As soon as we all got Facebook, we’ve all been competing to see who has the most exciting life. Unless we’re all lying (…cough…..) we’re all jetting off to places exotic, cooking amazing meals with beautiful friends…yaddah yaddah….. We’re all so busy leading glossy lives, it seems. But are we? It’s not too hard to sex up our workaday snaps to make it look as if we’re living the dream.
Facebook tricks to spice up your page
So, if you’re NOT actually living the dream (and who is, really?), here are five simple ways to live it on Facebook. Remember, Facebook is nothing if not a highlights reel!
Use filters on your camera – Retro Camera, Hipstamatic, Instagram…whatevs. Life always looks better in sepia.

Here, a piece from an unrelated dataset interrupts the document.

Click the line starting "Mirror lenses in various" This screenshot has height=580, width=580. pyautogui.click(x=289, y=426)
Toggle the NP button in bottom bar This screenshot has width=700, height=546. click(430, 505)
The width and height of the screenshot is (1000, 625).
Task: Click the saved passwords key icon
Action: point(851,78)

Your captions are vital, especially if they have LOTS of exclamation marks!!!!!!!! When you see a shot of someone’s profile and half their arm on the drive into work, it’s so much better if you know they were listening to their all-time fave song at the time!!!!! Really!!!!!! Try this: “Just heard Motley Crue’s ‘Girls, Girls, Girls’ on the radio and now I’m ready to pole dance my way through the day!!!!!!!!!!” Ahem. If you’re a 42-year-old man in middle management, adjust accordingly.

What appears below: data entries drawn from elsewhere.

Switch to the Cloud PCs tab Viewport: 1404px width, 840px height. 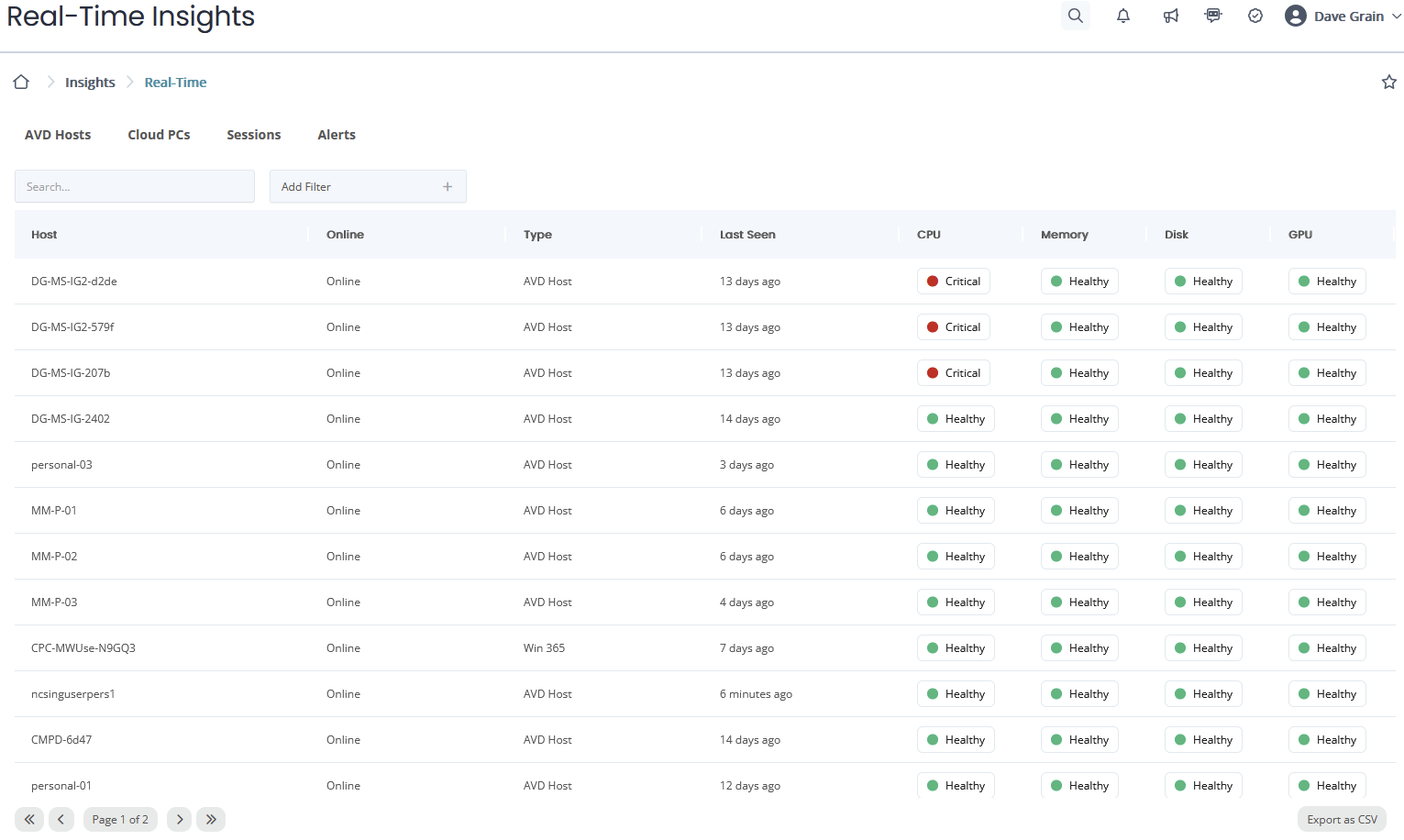(159, 135)
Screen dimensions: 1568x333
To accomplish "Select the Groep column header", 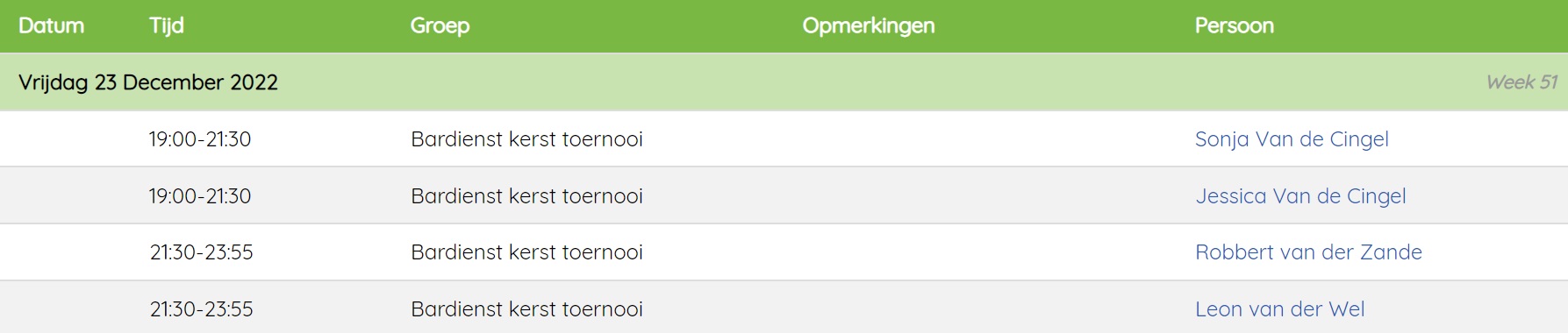I will [440, 25].
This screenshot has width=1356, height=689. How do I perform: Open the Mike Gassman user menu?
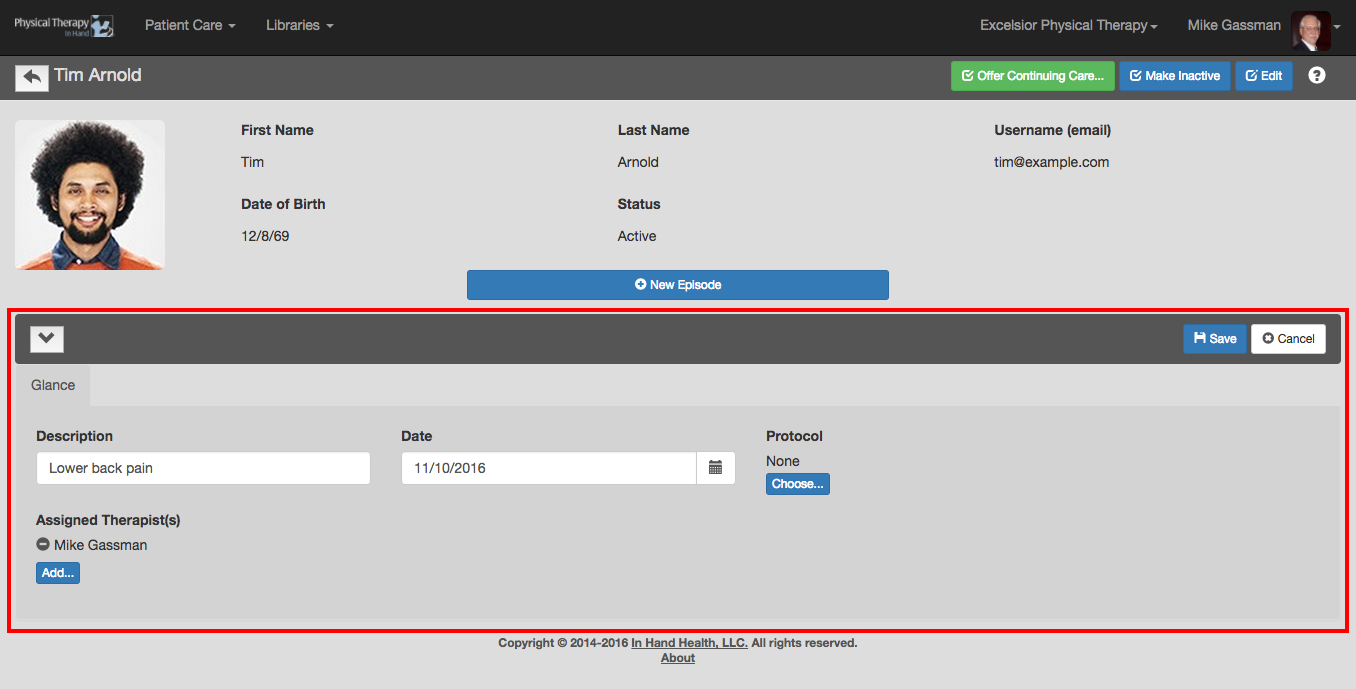click(1234, 25)
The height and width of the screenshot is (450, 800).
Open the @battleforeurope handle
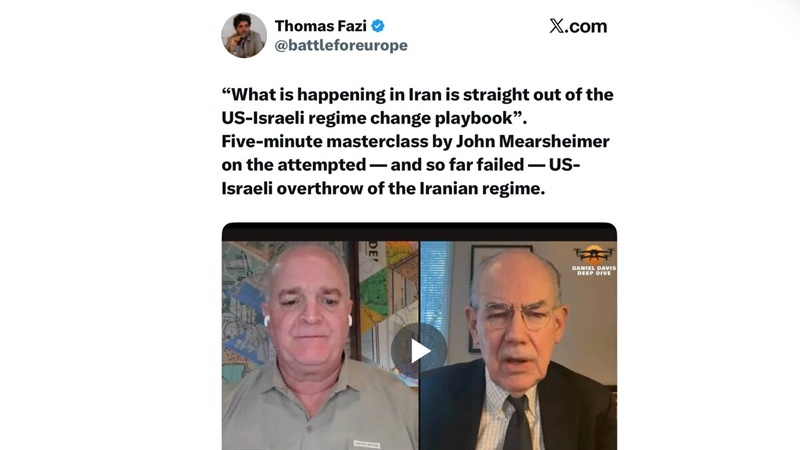coord(341,45)
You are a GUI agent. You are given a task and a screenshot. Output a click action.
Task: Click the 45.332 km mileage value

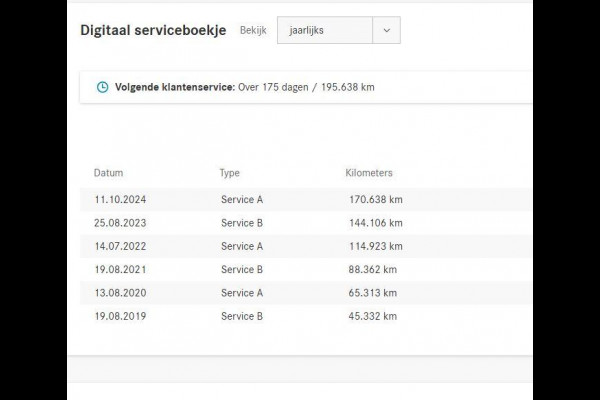point(371,316)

Wait for the one exciting moment of your night out. Most nights out consist of queuing at the bar, dodging dodgy guys and wondering where your money went. However, in Facebook world, everyone looks like they’re having a great time. This is because the person has sifted through hundreds of mundane snaps of shoes, snatched conversations and toilet doors and picked out that one moment when everyone’s trying to do Beyonce. As opposed to the many when everyone’s making awkward comments about their below-par mojitos.

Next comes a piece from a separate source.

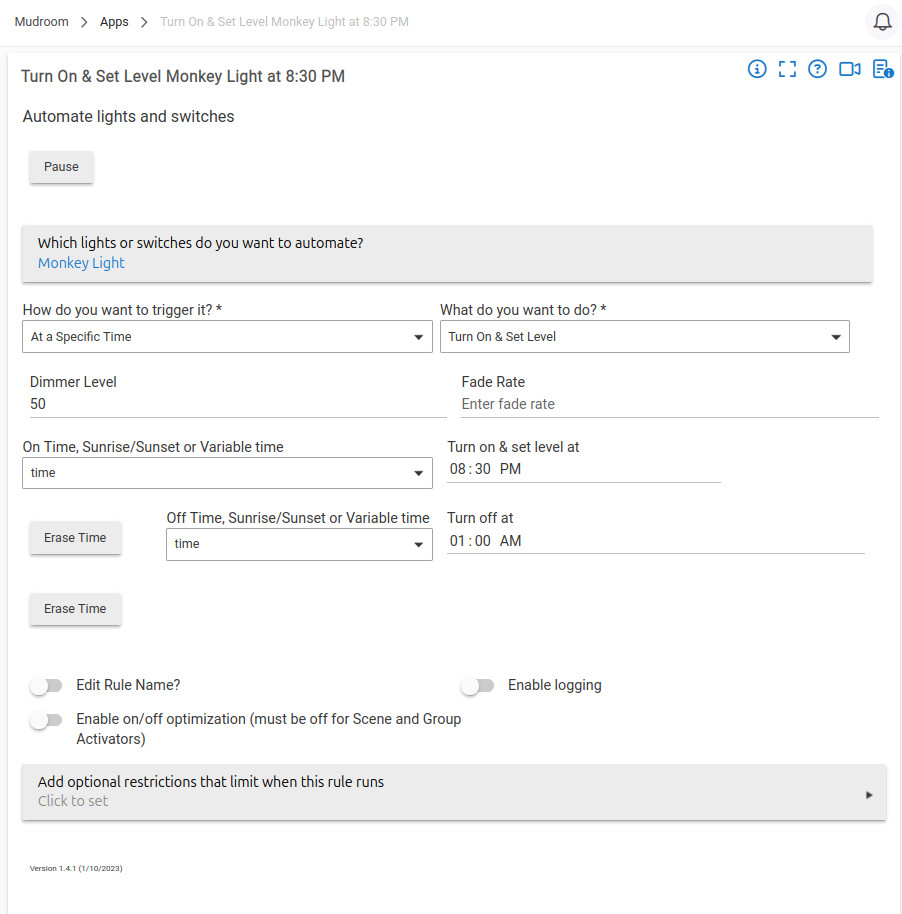Screen dimensions: 902x914
Task: Click the video camera icon
Action: point(850,69)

Photos of kids – here’s a biggie. No-one wants to see snot-encrusted, tear-stained urchins. No-one. Not even you, and you love your kids. Take photos of them when they’re just dressed and washed. Snap them when they take that first lick of the ice cream rather than when it falls to the ground and they unleash a blood-curdling screech of dismay. Do not make people suspect that you occasionally find parenthood anything other than a beatific experience.
Do not put up pics of your hungover self, or compare your shrunken brain to a walnut for several hours. Unless of course you’re whitewater rafting with a hangover – an expensive hangover you earned while schmoozing with super-cool people in a super-cool venue. You didn’t stumble into bed with your teeth unbrushed and wake up barfing, did you?